Kitting yourself out for your first BJJ class can be an exciting and sometimes daunting task. Our beginners guide will help you choose the right gear, be it for Jiu Jitsu in the GI, No GI or both.
BJJ in the GI
To train BJJ in the GI (sometimes called a Kimono) you will need as a minimum a GI (Jacket and trousers) and a belt. Some people will also wear a rashguard under their GI top but this is optional at most clubs.
There are various types of GIs and most are suited for the rigours of daily training. Make sure to buy a GI that is made for Brazilian Jiu Jitsu. GIs made for other martial arts will not be suitable. Thin GIs like those used for striking arts like Karate will be too thin and won’t last 5minutes in a BJJ class and thicker GIs like those used for Judo although strong enough will be too baggy for BJJ resulting in you being dominated with the grips during sparring. A GI designed specifically for BJJ will be strong enough for the rigours of daily training and have a fit that will minimise the chance of being dominated with the grips.
A BJJ GI comes as a set of jacket and trousers. In most cases the belt has to be bought separately (our Bravura comes with a free white belt).
One of the most common questions we get asked by is “what colour GIs can I train in”? Jiu jitsu GIs come in all sorts of colours including white, blue, black, navy, red, grey and camouflage. Most clubs will allow anyGI colour to be worn but some don’t so it’s best to speak to your instructor if you are in any doubt before buying your GI. As a rule of thumb most beginners tend to stick to white, black and blue as these are the traditional colours.
To confuse matters even more, there are different types of GI, materials and different cuts and or fit.
The belt to some is just a means to keep your jacket tied and to others it can mean a whole lot more. Like the time spent training and the blood sweat and tears it took to achieve the belt.
The sequence for belts in BJJ goes in the following order; white, blue, purple, brown and black.
You may notice that a BJJ belt looks a bit different to those used in other martial arts. Most noticeably is the black or red bar running along one end of the belt known as the rank tag. On white, blue, purple and brown belts the rank bar is black and on the black belts it is red.
Between belts some clubs give out what is known as stripes or tags. There is a maximum of 4 tags given for each belt (white to brown belt) and it’s these tags/stripes that are put on your rank bar. Some have them stitched on and others just use electrical tape.
Most belts are made from standard canvas cotton but some companies, us included also make them from GI material. Canvas cotton belts are generally cheaper and have a lighter or softer feel to them where as the GI material belts cost more and are normally heavier and thicker.

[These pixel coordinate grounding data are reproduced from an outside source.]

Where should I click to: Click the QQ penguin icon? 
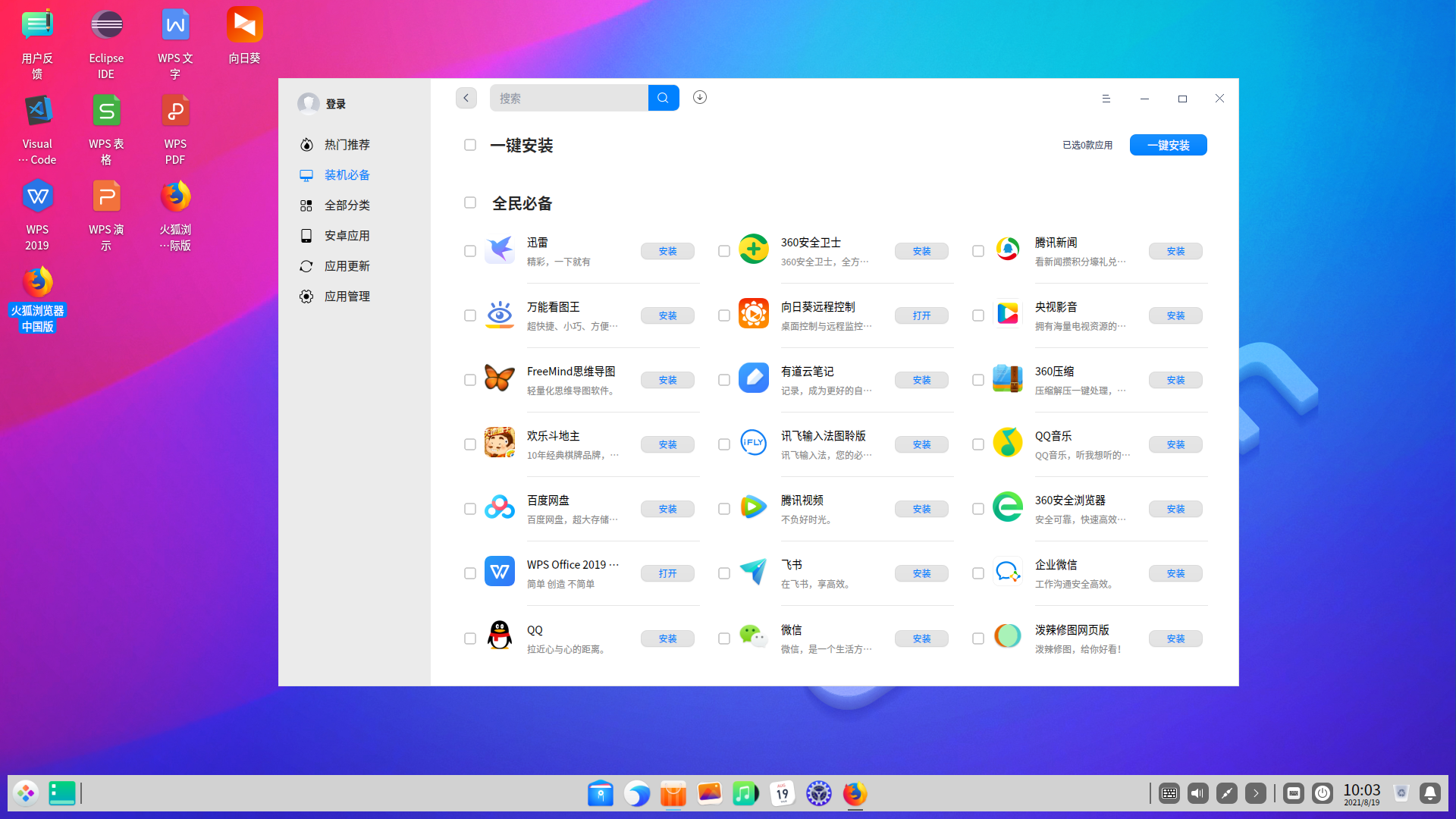[499, 637]
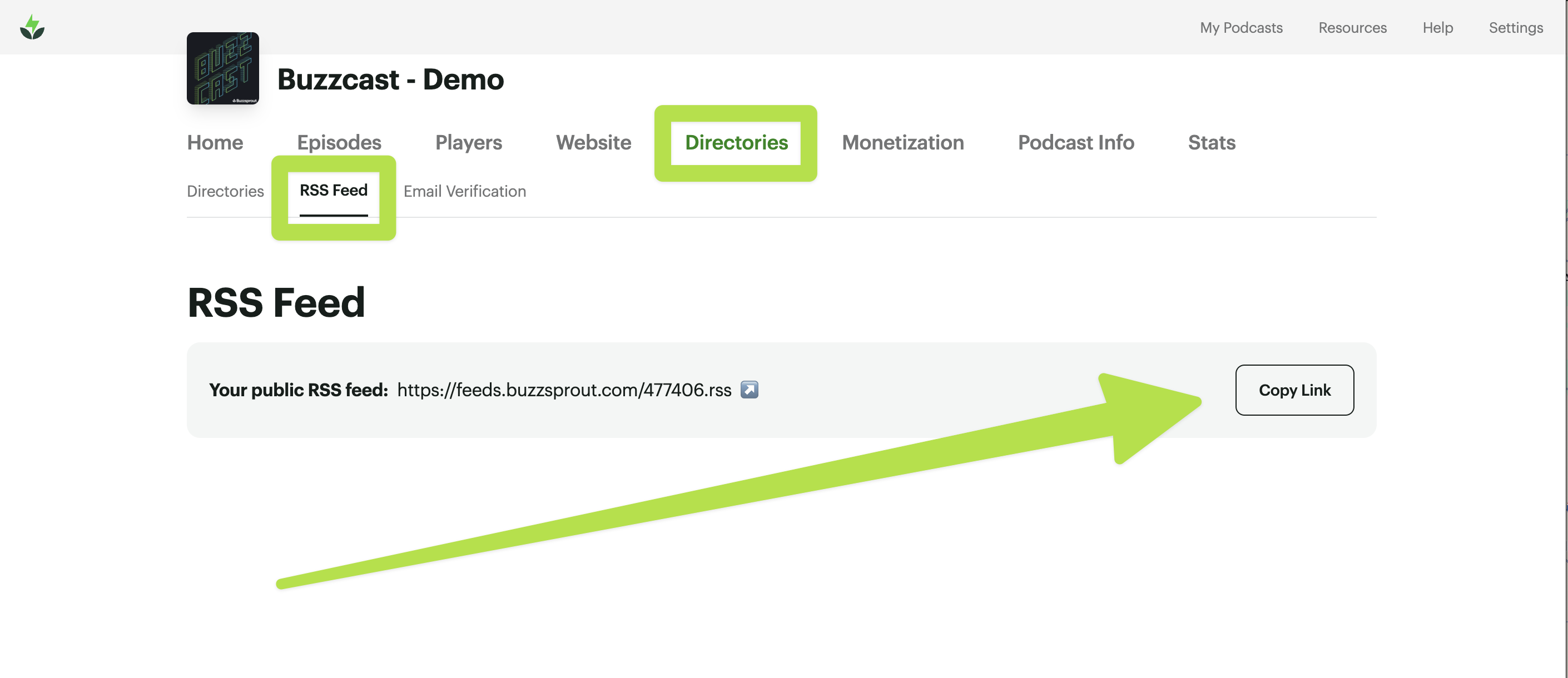Select the highlighted Directories main tab
1568x678 pixels.
coord(736,142)
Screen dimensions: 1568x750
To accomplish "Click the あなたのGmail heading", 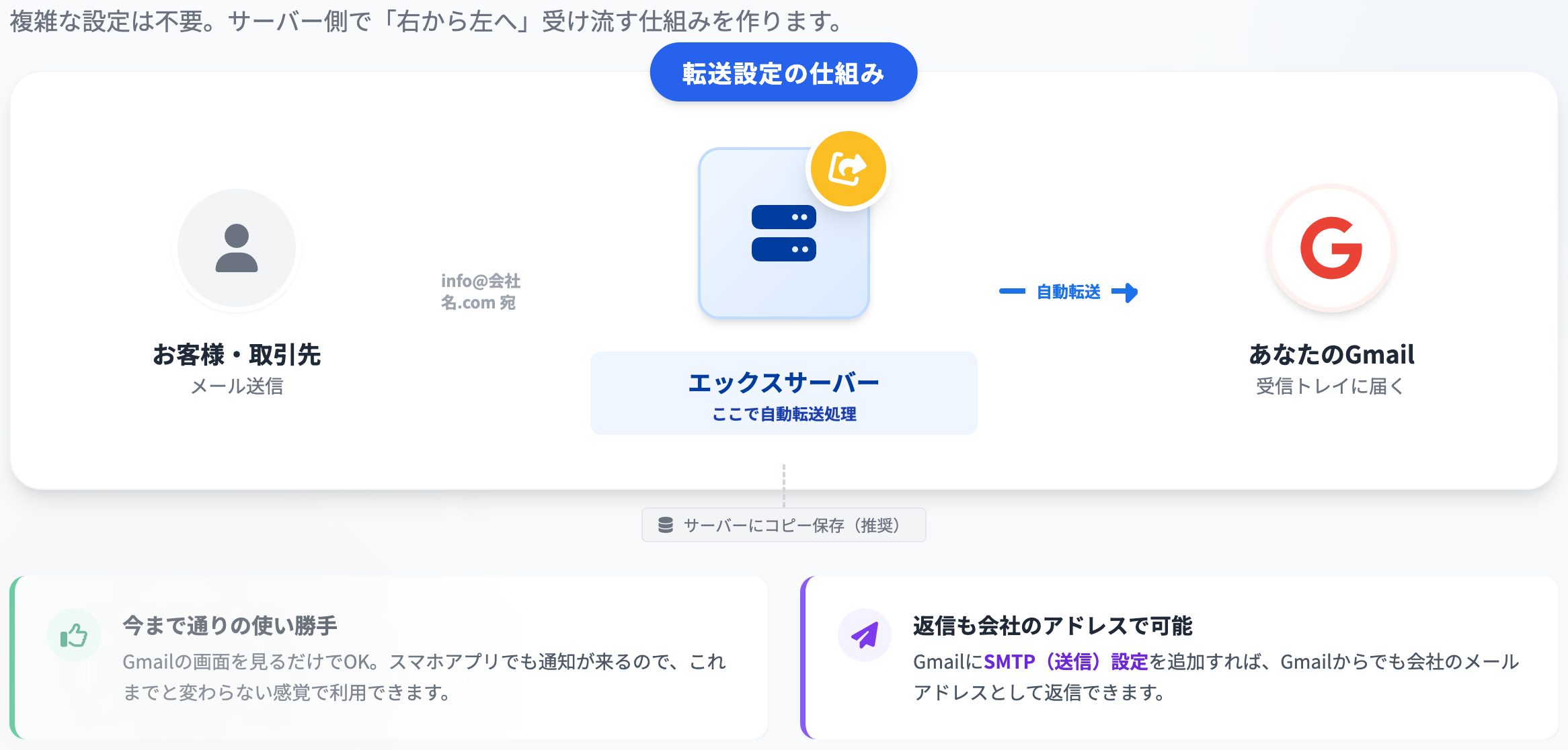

As a rule of thumb, you will need the same size belt as your GI. The belt might seem long at first but they are meant to be wrapped around your body twice and then tied at the front. There are many ways to tie your belt which we won’t go to in this guide but to learn more about tying your belt then see our other guide.
No GI BJJ
For training NO GI BJJ you will need a rashguard and a pair of BJJ Shorts. Some people also either wear spats (a type of leggings) under or instead of their shorts. Starting out in your first lesson a pair of shorts and t shirts will suffice but eventually you will want a proper pair of grappling shorts and rashguard as they are more durable allow a greater range of movement.
No GI Shorts
BJJ shorts sometimes known as grappling shorts are designed specifically for No GI BJJ and most will be made from a lightweight durable material that will stand up to the rough and tumble or being grappled with and gripped. Our shorts feature a 3-way waist fastening system that comprises of a rope waist tie and 2 point Velcro system which helps to keep them nice and secure. Most shorts also feature a stretchy crotch area which allows for greater movement when rolling.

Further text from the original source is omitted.